2.2.2 AVF 狭窄主要是内膜增生、穿刺不当、透析后压迫不当、药物及感染所致。对于AVF 狭窄患者的治疗包括介入治疗和手术治疗。传统的介入治疗在X线下进行,其手术时间较长,人体需受射线辐射,并且造影剂对人体的肝肾功能有一定的损害。最近几年,PTA 在血液透析患者AVF 狭窄中的应用增多,相较于传统介入治疗,PTA不论在评价血管通路的狭窄程度还是实时观察球囊扩张的效果都有一定的优势,且不需要造影剂,减少了对患者身体的损害及避免了对医生及患者的放射线的辐射[33]。PTA 与DSA 引导下的球囊扩张相比较,其手术操作时间短,仅需1~2 d[34]。虽然PTA 具有上述优点,但内瘘狭窄复发率也较高,复发后可再次行球囊扩张成形术,重复性强。虽然外科手术是治疗内瘘狭窄最彻底的方法,可最大限度降低狭窄复发率,但其有着手术时间较长、需要更为专业的、临床经验丰富的医师参与的局限性。国内外多个研究已经证明,PTA 是目前治疗自体动静脉内瘘狭窄的一个有效的方法。
2.2.3 头静脉段瘤样扩张头静脉段瘤样扩张是动静脉内瘘术后并发症,瘤样扩张在AVF 术后并发症的发生率为0~10%[35]。有学者认为主要是过早使用新建的内瘘、吻合口过大等,动脉血流直接通过瘘口流入静脉内,造成静脉明显扩张[36]。除此之外,还有流出道不通畅等原因也会导致静脉段的瘤样扩张。头静脉瘤样扩张的诊断较为简单,可参照血管瘤的诊断标准,超声为头静脉瘤样扩张的诊断提供了客观的科学依据,对后续的治疗有指导意义。
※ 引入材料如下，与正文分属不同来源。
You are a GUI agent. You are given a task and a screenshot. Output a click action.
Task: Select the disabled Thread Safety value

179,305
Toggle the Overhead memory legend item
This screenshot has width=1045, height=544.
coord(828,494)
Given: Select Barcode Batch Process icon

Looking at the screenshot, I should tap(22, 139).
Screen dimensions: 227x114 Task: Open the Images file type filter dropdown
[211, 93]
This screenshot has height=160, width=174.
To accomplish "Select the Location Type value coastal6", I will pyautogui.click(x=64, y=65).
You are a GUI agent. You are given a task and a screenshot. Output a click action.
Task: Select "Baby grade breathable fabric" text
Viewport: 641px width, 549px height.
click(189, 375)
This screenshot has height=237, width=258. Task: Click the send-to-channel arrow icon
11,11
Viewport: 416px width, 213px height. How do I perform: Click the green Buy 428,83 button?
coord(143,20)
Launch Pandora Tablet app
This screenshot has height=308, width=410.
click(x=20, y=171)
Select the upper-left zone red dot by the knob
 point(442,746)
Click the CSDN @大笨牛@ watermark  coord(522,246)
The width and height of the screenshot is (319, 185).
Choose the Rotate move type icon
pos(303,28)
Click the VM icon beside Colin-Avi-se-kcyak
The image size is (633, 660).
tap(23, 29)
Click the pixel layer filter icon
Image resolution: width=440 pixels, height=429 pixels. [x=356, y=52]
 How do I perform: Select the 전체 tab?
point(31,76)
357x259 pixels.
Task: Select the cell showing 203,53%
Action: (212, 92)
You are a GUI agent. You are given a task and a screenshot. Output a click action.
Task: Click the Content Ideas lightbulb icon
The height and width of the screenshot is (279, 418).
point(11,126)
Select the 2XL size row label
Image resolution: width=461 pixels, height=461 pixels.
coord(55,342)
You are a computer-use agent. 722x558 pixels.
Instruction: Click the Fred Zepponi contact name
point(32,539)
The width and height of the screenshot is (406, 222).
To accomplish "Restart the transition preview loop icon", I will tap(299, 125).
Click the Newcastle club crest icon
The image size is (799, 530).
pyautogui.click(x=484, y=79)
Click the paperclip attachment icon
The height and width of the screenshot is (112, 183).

2.2.4 血管壁增厚反复穿刺静脉内膜导致内膜增生是AVF 术后穿刺点血管壁增厚的原因,加之近些年来钝性针头的使用,也使得穿刺点血管壁局限性增厚发生率增加、局部管腔变窄,穿刺失败率增加[19]。超声可在术后指导穿刺点位置,在行血液透析时避开血管壁增厚的位置,并选择合适的穿刺点,提高穿刺成功率,避免重复穿刺的情况。AVF术后或透析后压迫止血不当常导致血管通路周围血肿或出血,超声可以鉴别周围血肿和血栓引起的AVF 通路的狭窄或闭塞。在临床上,对局部出血形成的血肿和血管内血栓形成的治疗方法是不同的,因此超声在治疗前进行鉴别诊断具有重要意义[37]。
2.2.5 假性动脉瘤(Pseudoaneurysm,PSA)指动脉管壁被撕裂或穿破,血液自此破口流出而被动脉邻近的组织包裹而形成血肿,血肿机化形成外壁,血肿腔内面为动脉内膜细胞延伸形成内膜。其形成主要与反复多次穿刺血管有关。未处理的PSA可能出现血管破裂、血栓栓塞、周围神经组织受压等情况。目前,关于AVF 假性动脉瘤的血管内治疗报道较少,陈丽娅等[38]研究表明,超声定位下,在远离PSA 腔破口灌注的部位注射凝血酶,填塞成功率高,并发症少。虽然这是对下肢股动脉假性动脉瘤进行的治疗,但本文作者认为该治疗对上肢PSA 的治疗有借鉴意义。HU等[39]提出支架可用于治疗血管内假性动脉瘤,但传统覆膜支架植入术价格昂贵、对术者要求高,临床运用较少。
综上所述,超声既能用于术前评估血管情况、术中血管探查、术后血管的随访、监测等,也可以发现并鉴别各种并发症,对各种并发症的治疗方案提供有效、客观、具体的影像学信息。合理运用超声检查有利于改善终末期肾病的预后[40],延长血管通路使用时间,提高患者生活质量。